Avez-vous déjà vu ça, vous, quelqu'un tué par la pollution? C'est ainsi que se concluait un commentaire sur un blogue, arguant qu'on en avait assez des «écochondriaques». En cette Journée de l'air pur, cette question ne pourrait être plus pertinente.

Avez-vous déjà vu ça, vous, quelqu'un tué par la pollution? C'est ainsi que se concluait un commentaire sur un blogue, arguant qu'on en avait assez des «écochondriaques». En cette Journée de l'air pur, cette question ne pourrait être plus pertinente.

La preuve directe des effets délétères de la pollution sur la santé humaine est souvent difficile à faire sauf dans des cas d'intoxication aiguë. Il y en a plusieurs exemples dont le plus tristement célèbre est le «Great Smog of London» de décembre 1952, qui a entraîné 3000 décès en une semaine. Au total, 12 000 décès ont été attribués au smog au cours de l'année qui a suivi.

Ces intoxications, comme plusieurs autres du même genre, ont eu l'effet d'inciter des chercheurs à examiner l'effet de la pollution de l'air sur la santé, à plus faible dose, mais sur une période de temps plus longue.

L'action de brûler des combustibles fossiles charge l'air ambiant de particules fines dont l'effet sur la santé cardiovasculaire commence à être bien compris. Dans le monde, des expériences ont été faites par différentes équipes de recherche. Les données se recoupent. Respirer des exhalations de tuyau d'échappement augmente la coagulation du sang et le stress oxydatif des artères. Il en résulte de la constriction des artères, une baisse de la circulation dans les vaisseaux du muscle du coeur, une hausse de la pression artérielle, d'arythmies et de thromboses.

Par ces effets, plusieurs études démontrent que la pollution induit de l'athérosclérose, un durcissement et blocage des artères qui peuvent éventuellement mener à une insuffisance de sang aux tissus et organes.

Les études menées en 2007 par une scientifique allemande démontrent que les gens vivant à moins de 50 mètres d'une route achalandée ont 63% plus de calcifications coronariennes que ceux vivant à plus de 200 mètres.

Cette étude et d'autres répondent à une question que je me posais depuis des années lorsque je pratique des cathétérismes cardiaques. Pourquoi certains patients ont-ils tant de calcifications dans leurs artères et d'autres pas, malgré des facteurs de risque en apparence semblables? La réponse réside dans le fait que nos corps réagissent aux conditions environnementales.

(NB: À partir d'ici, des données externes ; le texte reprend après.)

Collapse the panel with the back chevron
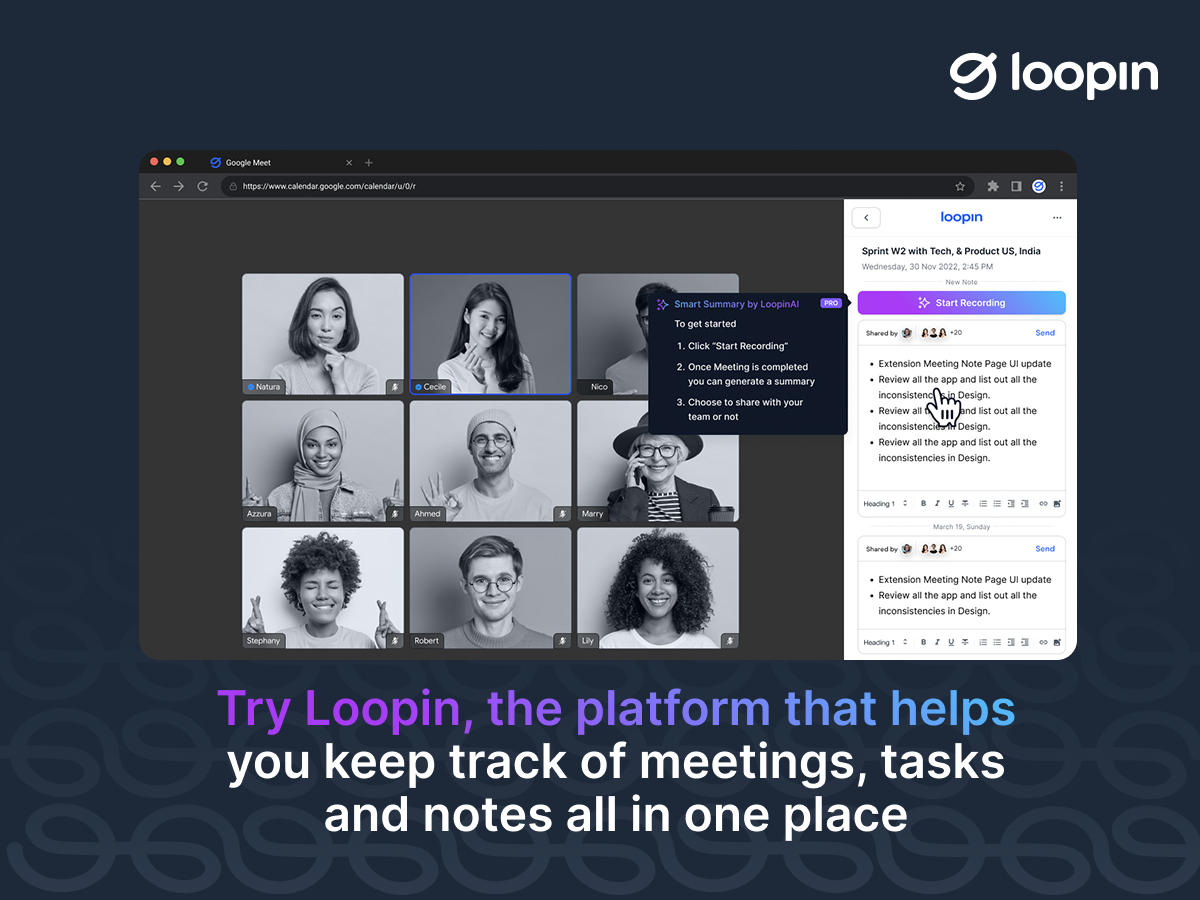Viewport: 1200px width, 900px height. coord(866,217)
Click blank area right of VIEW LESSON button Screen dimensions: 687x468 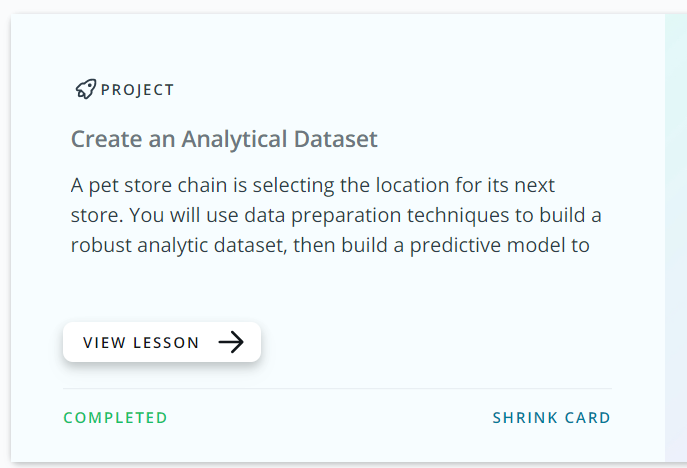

En effet, des études menées en Chine, à Taiwan, au Portugal, en Finlande et dans neuf grandes villes américaines démontrent qu'une hausse du taux de particules fines dans l'air ambiant entraîne une hausse de mortalité par accident vasculaire cérébral. De plus, à la suite d'épisodes de pollution atmosphérique à Boston, on a remarqué une hausse de 48% des infarctus aigus dans les deux heures et de 69% dans les 24 heures suivant ce pic.

Ceci m'expliquait aussi pourquoi nos urgences deviennent bondées lors des épisodes de smog. Depuis cette publication, lorsque je suis de garde à l'urgence, je regarde les prévisions météorologiques pour le smog. Je peux souvent prédire si ma journée sera occupée, selon les données de qualité de l'air.

À l'inverse, l'effet bénéfique des normes antipollution peut aussi être mesuré: une diminution de 10 µg/m3 de particules fines résulte en une amélioration de 0,6 an de vie. Ainsi, des mesures pour améliorer la qualité de l'air auraient un effet semblable aux mesures anti-tabac mises en place dans les espaces publics et qui ont entraîné des baisses d'hospitalisations pour infarctus aigus.

Il n'appartient pas au cardiologue de déterminer le meilleur moyen de réduire la pollution de l'air. Mais il apparaît clair que les sources d'énergie alternatives doivent être rapidement développées et que le vert n'est pas qu'un nouveau «branding», c'est aussi une question de santé.